◆ WORK TO COMPLETE: Look for the word "computer" in the entries and copy every line where it shows up.

◆ SUPPLIED RECORDS:
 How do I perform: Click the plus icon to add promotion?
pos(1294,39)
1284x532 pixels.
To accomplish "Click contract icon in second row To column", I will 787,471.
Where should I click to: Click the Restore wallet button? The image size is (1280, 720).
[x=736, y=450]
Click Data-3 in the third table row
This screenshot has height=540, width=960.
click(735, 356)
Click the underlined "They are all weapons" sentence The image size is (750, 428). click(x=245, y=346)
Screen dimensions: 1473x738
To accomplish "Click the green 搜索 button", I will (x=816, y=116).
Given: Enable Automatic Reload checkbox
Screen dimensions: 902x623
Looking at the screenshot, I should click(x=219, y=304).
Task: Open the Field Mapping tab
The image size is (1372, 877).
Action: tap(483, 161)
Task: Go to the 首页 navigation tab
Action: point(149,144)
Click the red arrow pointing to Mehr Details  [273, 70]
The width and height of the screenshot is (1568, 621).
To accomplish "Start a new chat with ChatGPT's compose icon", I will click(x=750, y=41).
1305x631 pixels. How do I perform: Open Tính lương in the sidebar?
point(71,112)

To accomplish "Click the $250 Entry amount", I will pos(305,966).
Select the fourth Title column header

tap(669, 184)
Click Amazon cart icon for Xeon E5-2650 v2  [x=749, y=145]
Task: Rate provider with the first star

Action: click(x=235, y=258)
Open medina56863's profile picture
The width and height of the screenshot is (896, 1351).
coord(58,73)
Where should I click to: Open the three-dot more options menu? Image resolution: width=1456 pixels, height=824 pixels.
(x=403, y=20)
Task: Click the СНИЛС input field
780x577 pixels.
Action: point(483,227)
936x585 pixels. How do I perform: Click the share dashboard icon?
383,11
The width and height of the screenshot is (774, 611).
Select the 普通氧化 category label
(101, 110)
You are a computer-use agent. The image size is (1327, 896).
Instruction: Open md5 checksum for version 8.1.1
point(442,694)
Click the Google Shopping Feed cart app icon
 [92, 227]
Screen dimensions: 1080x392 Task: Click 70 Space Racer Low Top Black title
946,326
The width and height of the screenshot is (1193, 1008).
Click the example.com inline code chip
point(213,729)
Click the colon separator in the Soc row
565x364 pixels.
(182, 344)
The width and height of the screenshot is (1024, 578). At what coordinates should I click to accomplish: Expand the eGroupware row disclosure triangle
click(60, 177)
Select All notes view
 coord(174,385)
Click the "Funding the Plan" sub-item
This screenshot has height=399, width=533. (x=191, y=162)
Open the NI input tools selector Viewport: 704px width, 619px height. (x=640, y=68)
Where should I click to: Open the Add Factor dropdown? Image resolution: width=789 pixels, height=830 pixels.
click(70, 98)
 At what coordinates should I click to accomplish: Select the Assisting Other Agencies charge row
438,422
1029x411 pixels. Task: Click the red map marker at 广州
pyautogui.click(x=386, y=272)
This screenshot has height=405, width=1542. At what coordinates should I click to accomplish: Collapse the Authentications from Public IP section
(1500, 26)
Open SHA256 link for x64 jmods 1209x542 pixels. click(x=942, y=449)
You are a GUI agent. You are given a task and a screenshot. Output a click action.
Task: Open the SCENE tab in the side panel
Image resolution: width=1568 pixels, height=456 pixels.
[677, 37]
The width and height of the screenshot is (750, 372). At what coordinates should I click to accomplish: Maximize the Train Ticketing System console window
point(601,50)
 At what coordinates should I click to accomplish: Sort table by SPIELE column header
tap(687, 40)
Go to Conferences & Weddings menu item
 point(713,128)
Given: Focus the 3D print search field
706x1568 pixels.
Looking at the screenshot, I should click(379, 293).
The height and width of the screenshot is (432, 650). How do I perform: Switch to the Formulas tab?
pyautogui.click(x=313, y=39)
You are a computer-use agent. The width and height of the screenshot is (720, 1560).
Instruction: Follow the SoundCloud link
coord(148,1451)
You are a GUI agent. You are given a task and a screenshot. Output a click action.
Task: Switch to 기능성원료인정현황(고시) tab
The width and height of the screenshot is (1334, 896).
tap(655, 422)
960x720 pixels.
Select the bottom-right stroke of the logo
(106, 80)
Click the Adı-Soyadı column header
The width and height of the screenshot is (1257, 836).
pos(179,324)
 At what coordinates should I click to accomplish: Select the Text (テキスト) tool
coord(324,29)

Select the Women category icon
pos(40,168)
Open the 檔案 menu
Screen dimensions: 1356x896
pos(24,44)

◆ TASK OUTPUT:
You are a computer-use agent. The image size is (1327, 896).
You are a computer-use agent. The width and height of the screenshot is (720, 1560).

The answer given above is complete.